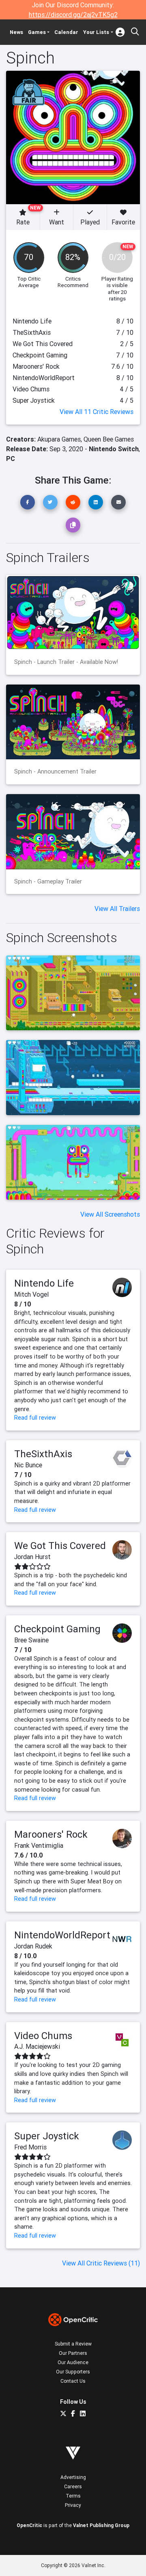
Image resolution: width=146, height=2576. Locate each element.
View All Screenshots (110, 1214)
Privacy (73, 2505)
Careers (73, 2486)
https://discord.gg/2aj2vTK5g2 (73, 15)
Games (37, 32)
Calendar (66, 32)
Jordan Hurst (32, 1557)
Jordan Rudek (33, 1946)
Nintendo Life (44, 1283)
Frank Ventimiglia (38, 1845)
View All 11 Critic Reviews (96, 412)
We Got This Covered (60, 1545)
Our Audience (73, 2362)
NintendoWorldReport (62, 1935)
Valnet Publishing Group (101, 2525)
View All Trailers (117, 908)
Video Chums (43, 2035)
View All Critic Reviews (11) (101, 2263)
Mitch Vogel (31, 1294)
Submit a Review (73, 2344)
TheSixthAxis (43, 1454)
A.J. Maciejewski (37, 2046)
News (16, 32)
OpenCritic (29, 2525)
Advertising (73, 2477)
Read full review (35, 1417)
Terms (73, 2496)
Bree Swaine (31, 1640)
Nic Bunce (28, 1465)
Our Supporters (73, 2372)
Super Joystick (46, 2136)
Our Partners (73, 2353)
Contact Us (73, 2381)
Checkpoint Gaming (57, 1629)
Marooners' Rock (51, 1834)
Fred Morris (30, 2147)
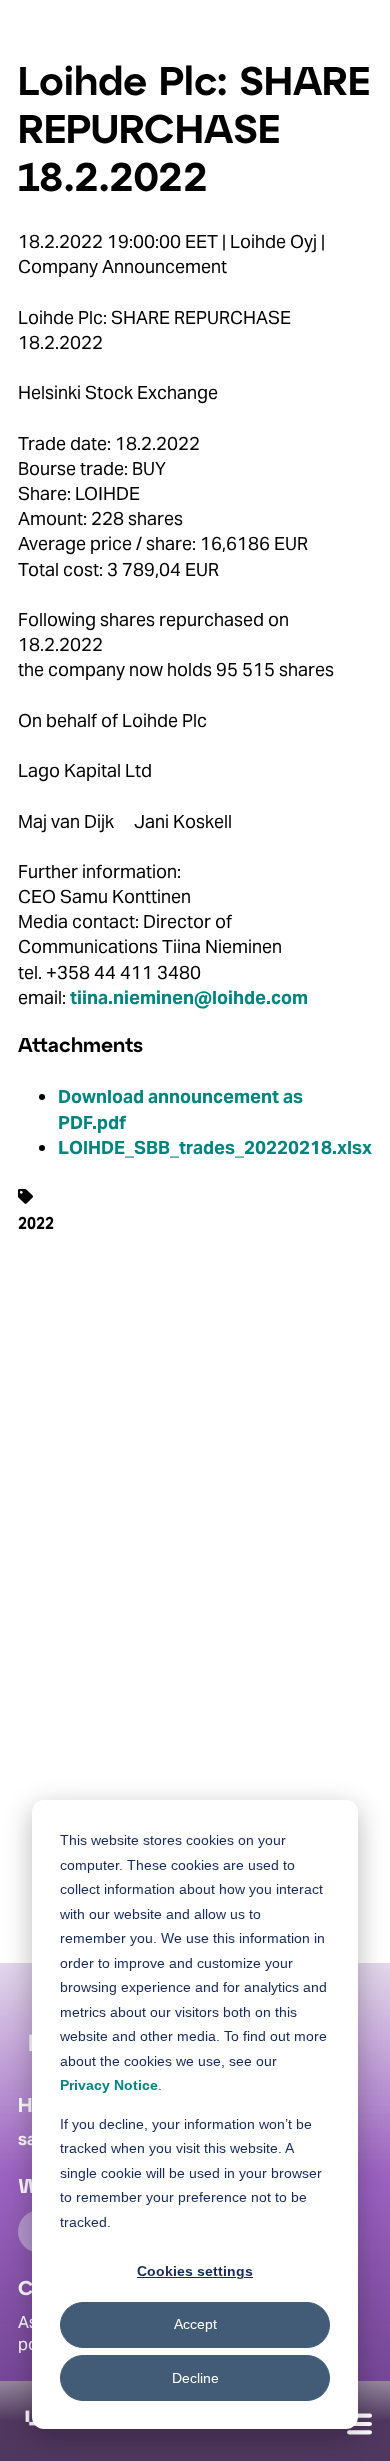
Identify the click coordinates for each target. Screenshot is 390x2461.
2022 (36, 1223)
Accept (195, 2324)
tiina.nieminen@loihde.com (189, 997)
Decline (195, 2378)
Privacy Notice (109, 2085)
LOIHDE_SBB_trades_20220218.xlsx (215, 1147)
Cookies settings (195, 2271)
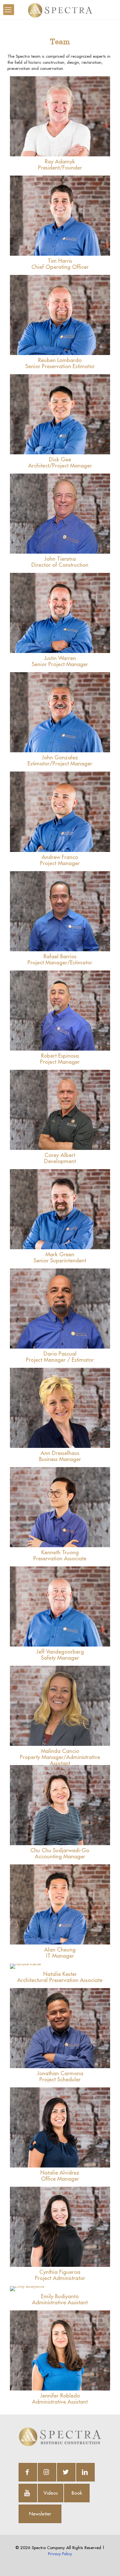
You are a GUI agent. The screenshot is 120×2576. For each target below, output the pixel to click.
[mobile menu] (8, 9)
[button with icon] (27, 2472)
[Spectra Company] (60, 10)
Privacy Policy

◆ ◆ ◆ ◆ ◆

#### [Aim of the task]
Would you report every line of the entries above containing the word "Privacy"?

#### [Finished task]
Privacy (73, 2505)
Privacy Notice (109, 2085)
Privacy Policy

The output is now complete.